Dad just rolled over started snoring.
Momma was already putting her robe on and coming my way. “A hibou? Let’s go,” she said. We cautiously approached the kitchen and stopped about four yards from the sink and had a staring contest with the owl. After a minute of silence, Momma went to the utility room for her broom. Silently, I motioned to her that I would open the back door as she shooed the owl outside. This seemed like a sensible plan until our blind cat Cupid dashed inside as soon as I opened the door and Momma was waving the broom at the owl. I started screaming, worried the owl would attack Cupid. Momma turned her broom to Cupid and yelled “Chat! Chat!” as she swept the cat toward the back door.

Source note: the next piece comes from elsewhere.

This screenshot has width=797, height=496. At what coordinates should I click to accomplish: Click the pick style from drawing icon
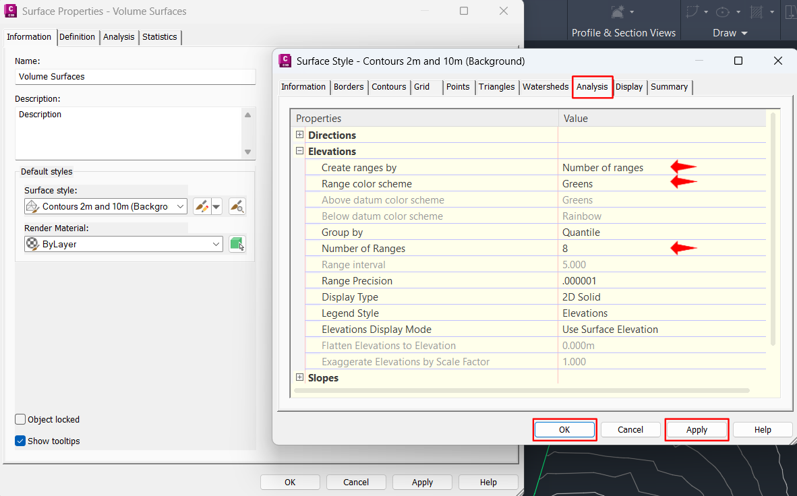click(x=237, y=206)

Cupid quickly ran outside.
The owl did not budge.
The cat commotion shook both of us up, and Momma held the broom shakily.
Suddenly the owl flew out of the sink and toward our small den. At the same time, Momma and I were yelling and running out of its path. Then the hibou settled on a foot stool in the den. Next, Momma and I ended up in a short hall near the living room. Standing close to the front door we suddenly had the same idea: Open both front and back doors to create a draft so the owl knew where to escape! As I propped open the front door, Poulette Momma bravely raised her broom and advanced toward the hibou. My 5’ 2”, 100 pound mom, who shrieked and hid when she saw a small lizard, now had warrior bravery. Cowardly, I held the back door way open so it totally covered me as I peeped at the mighty Poulette’s face-off with that hibou. The owl had been looking longingly out the huge picture window in the den, and then he did that slow creepy head turn as Poulette neared.
With her broom above her head, Poulette yelled,”Shoo! Shoo!” and she lowered the broom and swept the air around his feet. The bird blinked twice, opened his wings, and smoothly flew out the back door as I cheered from my hiding place. Momma’s courage expanded as she whooped and continued sweeping the intruder out of her home.
“We did it!” I bragged as Poulette and I hugged and danced by the door. “What a big hibou!,” my momma declared. “But not too big for a poulette with a broom,” I said. She hugged me again, laughed, and said, “I gotta sit down.” So we sat in the kitchen and drank coffee and laughed.
We never did find out how the owl made its way into our house. Maybe it was stunned or slightly hurt and a strong wind blew the back door open, so it wandered in. Maybe some prankster put it in our house.
The Hibou Mystery has become part of our family folklore. However, one part of that story holds no mystery whatsoever. Poulette has heroic bravery when it comes to protecting her “chicks.” My Momma may have ended up in a wheelchair and she no longer rushed about the house cleaning and organizing her family’s lives. But when she looked at me with her crystal-blue eyes and gave me her pure-love smile, I still saw the spark from her brave spirit that chased the owl from our kitchen many years ago.